=== Provided material ===

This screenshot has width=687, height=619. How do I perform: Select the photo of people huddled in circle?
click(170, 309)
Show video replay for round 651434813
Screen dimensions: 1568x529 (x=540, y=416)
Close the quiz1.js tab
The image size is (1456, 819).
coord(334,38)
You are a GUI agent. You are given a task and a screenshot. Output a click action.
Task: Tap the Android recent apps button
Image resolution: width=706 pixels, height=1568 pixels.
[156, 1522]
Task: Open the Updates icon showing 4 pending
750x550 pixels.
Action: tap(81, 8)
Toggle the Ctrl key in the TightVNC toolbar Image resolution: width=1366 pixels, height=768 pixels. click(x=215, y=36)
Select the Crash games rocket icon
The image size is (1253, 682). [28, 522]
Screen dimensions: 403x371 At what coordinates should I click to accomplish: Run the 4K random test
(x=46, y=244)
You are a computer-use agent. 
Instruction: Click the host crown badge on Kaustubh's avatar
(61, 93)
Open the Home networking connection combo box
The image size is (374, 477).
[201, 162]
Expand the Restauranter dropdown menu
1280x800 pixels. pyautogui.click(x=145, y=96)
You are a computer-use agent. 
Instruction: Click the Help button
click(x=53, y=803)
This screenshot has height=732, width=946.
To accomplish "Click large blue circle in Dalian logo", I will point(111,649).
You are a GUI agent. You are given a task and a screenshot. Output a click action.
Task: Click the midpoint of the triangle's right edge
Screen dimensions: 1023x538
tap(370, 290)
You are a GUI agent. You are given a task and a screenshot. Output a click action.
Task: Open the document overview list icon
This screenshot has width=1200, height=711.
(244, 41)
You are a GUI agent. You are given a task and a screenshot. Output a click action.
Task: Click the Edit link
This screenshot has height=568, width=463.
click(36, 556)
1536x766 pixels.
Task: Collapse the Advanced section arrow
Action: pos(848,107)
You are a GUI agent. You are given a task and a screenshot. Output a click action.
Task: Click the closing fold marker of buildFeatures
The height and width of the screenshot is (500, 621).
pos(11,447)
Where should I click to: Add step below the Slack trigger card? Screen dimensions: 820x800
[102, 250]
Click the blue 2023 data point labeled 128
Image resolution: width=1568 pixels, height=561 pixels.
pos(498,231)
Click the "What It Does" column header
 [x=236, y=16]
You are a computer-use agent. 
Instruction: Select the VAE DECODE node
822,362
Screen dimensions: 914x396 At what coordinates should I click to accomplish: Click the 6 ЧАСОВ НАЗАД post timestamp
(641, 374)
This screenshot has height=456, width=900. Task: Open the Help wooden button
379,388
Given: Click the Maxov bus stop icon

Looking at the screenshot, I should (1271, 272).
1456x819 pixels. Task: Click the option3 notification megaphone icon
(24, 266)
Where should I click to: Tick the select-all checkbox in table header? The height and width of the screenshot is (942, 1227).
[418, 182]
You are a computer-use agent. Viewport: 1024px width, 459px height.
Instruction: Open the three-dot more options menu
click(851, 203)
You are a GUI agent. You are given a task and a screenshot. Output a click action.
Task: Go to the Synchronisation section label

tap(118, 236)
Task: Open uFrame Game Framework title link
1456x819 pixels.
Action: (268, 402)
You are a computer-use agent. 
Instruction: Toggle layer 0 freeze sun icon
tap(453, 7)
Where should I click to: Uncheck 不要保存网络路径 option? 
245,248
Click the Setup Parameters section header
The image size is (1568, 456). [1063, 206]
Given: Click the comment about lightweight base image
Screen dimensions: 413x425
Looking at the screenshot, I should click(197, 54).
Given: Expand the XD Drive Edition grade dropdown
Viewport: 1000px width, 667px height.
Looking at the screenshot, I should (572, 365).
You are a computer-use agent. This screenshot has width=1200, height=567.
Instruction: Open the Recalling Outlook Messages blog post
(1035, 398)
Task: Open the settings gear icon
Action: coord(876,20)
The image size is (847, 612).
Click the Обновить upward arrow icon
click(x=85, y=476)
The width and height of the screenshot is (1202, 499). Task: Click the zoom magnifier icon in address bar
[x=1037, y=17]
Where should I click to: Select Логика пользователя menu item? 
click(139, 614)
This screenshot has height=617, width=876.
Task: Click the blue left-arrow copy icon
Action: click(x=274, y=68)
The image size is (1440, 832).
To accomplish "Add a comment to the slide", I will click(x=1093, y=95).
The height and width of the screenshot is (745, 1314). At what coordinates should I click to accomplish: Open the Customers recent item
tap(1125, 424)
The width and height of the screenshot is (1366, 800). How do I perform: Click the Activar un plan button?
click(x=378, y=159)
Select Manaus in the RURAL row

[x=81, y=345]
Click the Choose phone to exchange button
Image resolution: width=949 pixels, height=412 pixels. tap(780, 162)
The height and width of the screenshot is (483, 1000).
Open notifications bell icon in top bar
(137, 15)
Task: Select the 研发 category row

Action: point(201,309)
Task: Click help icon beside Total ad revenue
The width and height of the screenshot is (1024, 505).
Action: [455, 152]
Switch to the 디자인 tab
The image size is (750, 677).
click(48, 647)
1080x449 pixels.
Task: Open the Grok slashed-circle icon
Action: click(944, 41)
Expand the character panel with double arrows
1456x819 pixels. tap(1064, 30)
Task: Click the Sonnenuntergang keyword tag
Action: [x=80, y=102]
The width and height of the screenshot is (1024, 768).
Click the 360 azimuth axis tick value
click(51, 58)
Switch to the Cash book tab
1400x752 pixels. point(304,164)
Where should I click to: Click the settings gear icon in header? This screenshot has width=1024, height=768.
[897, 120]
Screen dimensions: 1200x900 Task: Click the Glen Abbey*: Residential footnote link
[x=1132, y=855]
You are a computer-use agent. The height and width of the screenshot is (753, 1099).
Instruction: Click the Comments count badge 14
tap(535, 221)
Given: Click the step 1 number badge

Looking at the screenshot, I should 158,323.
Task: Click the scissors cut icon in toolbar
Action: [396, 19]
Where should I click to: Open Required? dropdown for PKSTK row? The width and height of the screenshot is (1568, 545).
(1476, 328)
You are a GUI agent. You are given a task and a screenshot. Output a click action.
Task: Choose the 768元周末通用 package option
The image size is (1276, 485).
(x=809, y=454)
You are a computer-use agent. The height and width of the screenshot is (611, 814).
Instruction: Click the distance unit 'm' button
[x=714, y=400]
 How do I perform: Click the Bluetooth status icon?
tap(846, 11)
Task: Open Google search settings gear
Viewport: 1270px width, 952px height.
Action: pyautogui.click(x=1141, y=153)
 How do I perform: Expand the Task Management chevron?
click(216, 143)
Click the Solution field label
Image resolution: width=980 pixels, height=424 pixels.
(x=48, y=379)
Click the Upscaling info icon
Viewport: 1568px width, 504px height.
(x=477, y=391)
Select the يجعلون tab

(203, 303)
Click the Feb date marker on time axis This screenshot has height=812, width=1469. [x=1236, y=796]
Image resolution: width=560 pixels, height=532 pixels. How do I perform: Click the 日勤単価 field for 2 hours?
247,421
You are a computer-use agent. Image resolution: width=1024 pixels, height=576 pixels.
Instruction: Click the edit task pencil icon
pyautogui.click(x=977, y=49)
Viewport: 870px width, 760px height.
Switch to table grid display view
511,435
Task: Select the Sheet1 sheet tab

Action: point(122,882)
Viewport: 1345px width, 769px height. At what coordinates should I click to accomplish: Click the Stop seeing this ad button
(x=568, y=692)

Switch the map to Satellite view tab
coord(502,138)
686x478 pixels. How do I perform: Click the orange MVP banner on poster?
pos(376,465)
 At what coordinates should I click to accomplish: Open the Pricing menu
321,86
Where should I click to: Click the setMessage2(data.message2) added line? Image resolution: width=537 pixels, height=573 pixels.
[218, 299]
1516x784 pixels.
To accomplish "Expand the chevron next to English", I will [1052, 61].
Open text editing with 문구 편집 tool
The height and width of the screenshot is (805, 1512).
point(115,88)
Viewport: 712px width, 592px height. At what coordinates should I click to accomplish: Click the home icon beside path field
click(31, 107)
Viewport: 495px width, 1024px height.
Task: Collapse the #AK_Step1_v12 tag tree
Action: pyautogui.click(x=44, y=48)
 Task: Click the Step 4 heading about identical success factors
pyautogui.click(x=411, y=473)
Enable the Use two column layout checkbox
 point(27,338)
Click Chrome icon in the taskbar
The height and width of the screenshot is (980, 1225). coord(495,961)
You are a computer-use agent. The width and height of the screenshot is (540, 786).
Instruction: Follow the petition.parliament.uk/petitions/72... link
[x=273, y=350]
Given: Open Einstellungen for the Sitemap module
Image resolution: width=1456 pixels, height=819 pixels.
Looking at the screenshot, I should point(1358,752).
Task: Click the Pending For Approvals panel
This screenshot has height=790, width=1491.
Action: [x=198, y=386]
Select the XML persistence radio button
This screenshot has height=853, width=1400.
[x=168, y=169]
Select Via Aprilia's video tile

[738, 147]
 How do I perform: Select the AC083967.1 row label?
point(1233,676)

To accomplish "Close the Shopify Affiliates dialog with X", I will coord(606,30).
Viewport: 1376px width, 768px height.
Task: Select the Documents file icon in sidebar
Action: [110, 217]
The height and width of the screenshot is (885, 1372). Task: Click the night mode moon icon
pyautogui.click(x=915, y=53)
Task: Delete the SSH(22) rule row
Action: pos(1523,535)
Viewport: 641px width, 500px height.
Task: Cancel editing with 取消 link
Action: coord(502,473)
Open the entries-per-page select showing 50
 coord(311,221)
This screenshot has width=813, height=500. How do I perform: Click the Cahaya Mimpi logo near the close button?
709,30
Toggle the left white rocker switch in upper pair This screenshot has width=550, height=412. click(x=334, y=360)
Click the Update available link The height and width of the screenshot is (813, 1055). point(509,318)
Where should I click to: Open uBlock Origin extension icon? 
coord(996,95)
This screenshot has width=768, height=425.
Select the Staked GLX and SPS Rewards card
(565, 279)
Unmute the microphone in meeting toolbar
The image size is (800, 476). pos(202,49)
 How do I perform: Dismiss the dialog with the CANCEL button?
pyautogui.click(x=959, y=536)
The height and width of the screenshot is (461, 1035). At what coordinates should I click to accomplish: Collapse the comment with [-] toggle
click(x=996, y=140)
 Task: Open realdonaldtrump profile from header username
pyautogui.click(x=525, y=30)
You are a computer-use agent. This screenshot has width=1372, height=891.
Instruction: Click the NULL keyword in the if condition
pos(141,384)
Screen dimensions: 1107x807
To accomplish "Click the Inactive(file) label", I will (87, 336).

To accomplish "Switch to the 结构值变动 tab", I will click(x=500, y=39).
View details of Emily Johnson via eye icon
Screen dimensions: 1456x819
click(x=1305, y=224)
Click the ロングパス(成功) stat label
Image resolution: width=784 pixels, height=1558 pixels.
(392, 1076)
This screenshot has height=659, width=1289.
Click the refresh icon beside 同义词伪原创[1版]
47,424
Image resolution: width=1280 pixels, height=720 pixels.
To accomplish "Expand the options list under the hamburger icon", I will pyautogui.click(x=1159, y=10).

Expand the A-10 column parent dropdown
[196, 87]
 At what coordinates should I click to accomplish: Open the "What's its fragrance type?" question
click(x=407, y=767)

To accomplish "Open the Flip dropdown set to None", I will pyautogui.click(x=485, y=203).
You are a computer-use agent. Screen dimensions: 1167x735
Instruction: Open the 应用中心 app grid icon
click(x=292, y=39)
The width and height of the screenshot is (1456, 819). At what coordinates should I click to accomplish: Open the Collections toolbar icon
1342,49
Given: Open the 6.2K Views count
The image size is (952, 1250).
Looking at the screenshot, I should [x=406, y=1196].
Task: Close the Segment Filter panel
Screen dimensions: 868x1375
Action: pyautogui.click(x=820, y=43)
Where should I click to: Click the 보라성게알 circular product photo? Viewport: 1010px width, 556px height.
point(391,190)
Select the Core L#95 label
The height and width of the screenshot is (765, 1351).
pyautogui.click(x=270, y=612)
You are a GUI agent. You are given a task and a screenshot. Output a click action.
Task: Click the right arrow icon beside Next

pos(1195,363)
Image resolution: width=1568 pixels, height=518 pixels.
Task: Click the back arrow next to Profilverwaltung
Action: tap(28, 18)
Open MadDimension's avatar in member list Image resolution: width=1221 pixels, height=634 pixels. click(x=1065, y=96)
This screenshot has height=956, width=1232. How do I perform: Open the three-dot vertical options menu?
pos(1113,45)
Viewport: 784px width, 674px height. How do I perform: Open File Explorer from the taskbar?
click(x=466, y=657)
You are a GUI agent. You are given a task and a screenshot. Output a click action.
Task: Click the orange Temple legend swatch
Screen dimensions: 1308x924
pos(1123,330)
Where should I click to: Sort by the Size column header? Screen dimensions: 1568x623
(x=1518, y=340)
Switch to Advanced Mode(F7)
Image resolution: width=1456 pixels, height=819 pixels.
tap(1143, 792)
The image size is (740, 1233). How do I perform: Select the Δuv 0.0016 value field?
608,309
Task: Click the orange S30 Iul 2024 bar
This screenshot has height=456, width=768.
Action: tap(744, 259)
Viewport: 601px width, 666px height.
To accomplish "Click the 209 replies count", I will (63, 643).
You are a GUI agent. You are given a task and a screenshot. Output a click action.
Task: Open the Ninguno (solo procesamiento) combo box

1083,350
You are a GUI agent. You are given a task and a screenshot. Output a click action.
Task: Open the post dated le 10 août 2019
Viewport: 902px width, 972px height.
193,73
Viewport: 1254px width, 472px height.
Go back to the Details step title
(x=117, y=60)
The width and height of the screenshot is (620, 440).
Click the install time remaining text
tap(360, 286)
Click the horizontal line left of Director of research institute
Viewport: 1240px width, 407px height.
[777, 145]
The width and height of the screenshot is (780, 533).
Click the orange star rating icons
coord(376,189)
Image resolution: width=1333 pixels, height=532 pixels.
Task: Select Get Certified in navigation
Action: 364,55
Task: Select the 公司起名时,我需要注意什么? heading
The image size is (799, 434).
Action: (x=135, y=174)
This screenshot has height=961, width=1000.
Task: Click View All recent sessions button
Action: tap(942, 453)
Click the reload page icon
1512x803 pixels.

===

* [Exercise goal]:
Find each line in the entries above that contains the word "link" and copy those lines. The match must be case-sensitive.

* [Response to this task]:
Task: Click the Edit link
Task: Open uFrame Game Framework title link
Screen dimensions: 1200x900 Task: Click the Glen Abbey*: Residential footnote link
Instruction: Follow the petition.parliament.uk/petitions/72... link
Task: Cancel editing with 取消 link
Click the Update available link The height and width of the screenshot is (813, 1055). point(509,318)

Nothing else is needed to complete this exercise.